Consultants' Tips
Understanding a Work Breakdown Structure
Microsoft Project uses the term Work Breakdown Structure (WBS) to mean a hierarchical list of working activities. The tasks you create in a Microsoft Project schedule are really an Activity Breakdown Structure (ABS) showing the relationship of tasks throughout the schedule.
The term WBS has a formal definition and United States government MIL-HDBK-881A standard. That standard describes how a WBS is used to define the cost and management control structures that define the official scope of your project. Even though this is a government military standard, project management discipline has adopted this standard as the basis for defining a Work Breakdown Structure. You should review this standard to better understand the distinction between Activity Breakdown Structure and Work Breakdown Structure.
You should also consider reviewing ANSI/EIA Standard 748 that defines Earned Value Management (EVM) and specifically refers to the formal WBS definitions. EVM is a well-defined strategy to clearly determine how your project is performing against defined Work Breakdown Structure scope.
Use your favorite Internet search engine to learn more about WBS and Earned Value Management.
Define the Full Scope of Your Project
When building a schedule, it is always easier to add more detail later than to take it out. If you keep your schedule focused on deliverables, it will be much easier to identify deliverables that have not been fully defined. This allows much greater flexibility in setting the scope for a project. (This is accomplished naturally if you follow the best practice of creating a WBS prior to creating a schedule! It is extremely difficult to keep WBS principles in mind when you jump to creation of a schedule without having gone through prior creation of a WBS.)
Build WBS First
Many project managers skip the process of building a WBS before they build a schedule because project sponsors tend to push for early resource and date commitments. Microsoft Project is an excellent scheduling tool, and it can be an excellent tool for controlling scope if the Project Manager takes a disciplined approach to developing a WBS from the beginning.

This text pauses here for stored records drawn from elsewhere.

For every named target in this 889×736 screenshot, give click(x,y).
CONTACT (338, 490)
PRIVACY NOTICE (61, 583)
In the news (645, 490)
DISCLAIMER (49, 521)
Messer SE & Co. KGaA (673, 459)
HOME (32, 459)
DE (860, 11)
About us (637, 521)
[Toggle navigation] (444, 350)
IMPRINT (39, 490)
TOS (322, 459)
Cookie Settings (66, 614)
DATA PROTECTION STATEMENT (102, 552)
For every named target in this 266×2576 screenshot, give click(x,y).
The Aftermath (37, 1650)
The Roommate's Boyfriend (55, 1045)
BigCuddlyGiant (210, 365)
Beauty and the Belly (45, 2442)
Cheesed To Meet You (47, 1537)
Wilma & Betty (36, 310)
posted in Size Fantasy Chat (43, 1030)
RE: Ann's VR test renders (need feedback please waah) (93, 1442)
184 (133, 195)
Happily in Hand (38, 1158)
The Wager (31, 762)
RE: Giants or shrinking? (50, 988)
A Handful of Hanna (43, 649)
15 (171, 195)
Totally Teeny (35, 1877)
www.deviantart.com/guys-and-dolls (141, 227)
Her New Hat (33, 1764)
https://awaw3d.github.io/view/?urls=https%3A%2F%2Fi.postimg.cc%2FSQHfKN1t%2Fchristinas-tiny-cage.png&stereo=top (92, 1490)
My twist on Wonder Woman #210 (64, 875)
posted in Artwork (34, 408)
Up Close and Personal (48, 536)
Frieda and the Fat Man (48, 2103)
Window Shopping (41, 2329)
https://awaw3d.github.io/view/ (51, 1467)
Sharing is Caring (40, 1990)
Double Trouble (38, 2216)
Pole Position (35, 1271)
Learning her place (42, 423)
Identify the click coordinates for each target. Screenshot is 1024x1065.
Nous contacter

Avoid the tendency to structure your schedule according to workgroup during initial decomposition because it will limit your thinking and make it much easier to violate the 100% rule. Focus on the work to be delivered, describe it completely in a WBS and WBS dictionary, and then assign the logical flow of precedence and the resources. Other fields can be used to structure your schedule according to workgroups, GL codes, and so on, after the WBS is complete.
Define Project Work Packages
Understand the work package level of your project as the most important component for providing scope management and control. This will keep you "out of the weeds," and you can make decisions based on the impact to the work package rather than trying to deal with many activities. You can rearrange work packages in a variety of ways and still be assured that the scope of the project is accurate. There is no single correct structure for WBS; work packages can be arranged in a variety of ways.
Make sure that all of the work packages within your project support the defined measures of success and that you have an objective method to measure both progress and accomplishment of the project goal. Most project failures are due to not understanding or managing scope; project success requires a clear goal and a scope of work that supports the goal.